Niemann, Harry: Mercedes-Benz Kompressor mit Stromlinie. Stuttgart (Motorbuch-Verlag) 2025. 208 Seiten. ISBN 978-3-613-04585-9- Preis 49,90 €.
Kaum ein anderes deutsches Automobil umgibt solch einen Nimbus wie der Vorkriegs-Mercedes mit Kompressor. Und über kaum eines wurde mehr geschrieben – vor allem früher, als die Leser noch näher am konkreten Vorbild waren. Heute erinnert sich niemand mehr live an einen Kompressor-Mercedes, als er zeitgenössisch zu sehen war. Man kennt ihn als hochpreisigen Klassiker. Man begegnet ihm nicht beim Schnupfelinger Oldtimer- und Traktoren-Treff, aber man kann ihn in Pebble Beach sehen. Jetzt erscheint noch eine Publikation, verfasst vom ehemaligen Leiter des historischen Archivs von Daimler-Benz. So hatte er vollumfänglich Zugriff darauf. Niemann holt weit aus. Es beginnt mit dem Mercedes-Benz Kompressorwagen der 20er und 30er Jahre. Weiter geht es über die Tropfenwagen zu den ersten Rennwagen mit strömungsgünstigen Aufbauten. Die Rekordfahrt von Rudolf Caraccciola beschließt dieses Kapitel. Darauf folgen die Typen 500K und 540K. Thema auch die gepanzerten 540K für Potentaten des Dritten Reiches. Sehr schön die Abbildungen der damaligen Zeichnungen im Katalog und ein Beitrag über den Macher der Zeichnungen.
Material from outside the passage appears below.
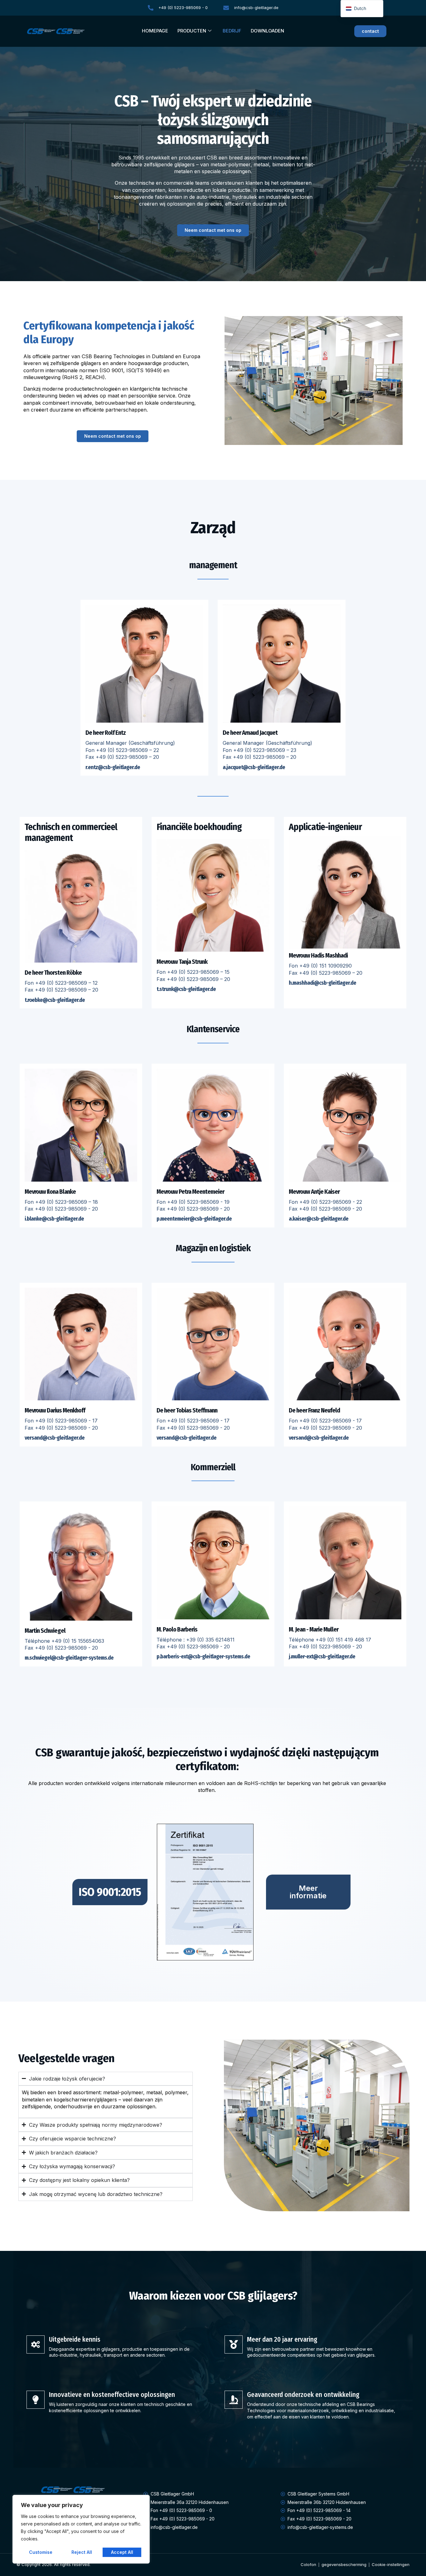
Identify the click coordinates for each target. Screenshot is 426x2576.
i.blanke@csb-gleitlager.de (54, 1218)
1934 brachte Mercedes-Benz einige Wagen zur 2000-km-Fahrt durch Deutschland an den Start. Immerhin 73 Stück laut Startlisten. Natürlich nicht alle mit Kompressor. Aufgepumpt waren lediglich sechs Exemplare. Unter den Fahrern solch bekannte Namen wie Ernst Henne, Rudolf Uhlenhaut und Carl Kappler. Bei dieser Übermacht war es kein Wunder, dass Mercedes-Benz in den Klassen über 4 Litern Hubraum und in derjenigen von 3 bis 4 Litern jeweils die vorderen Plätze belegen konnte. Ein Bericht über den Fotografen Zoltan Glass beschließt diesen Teil des Buches.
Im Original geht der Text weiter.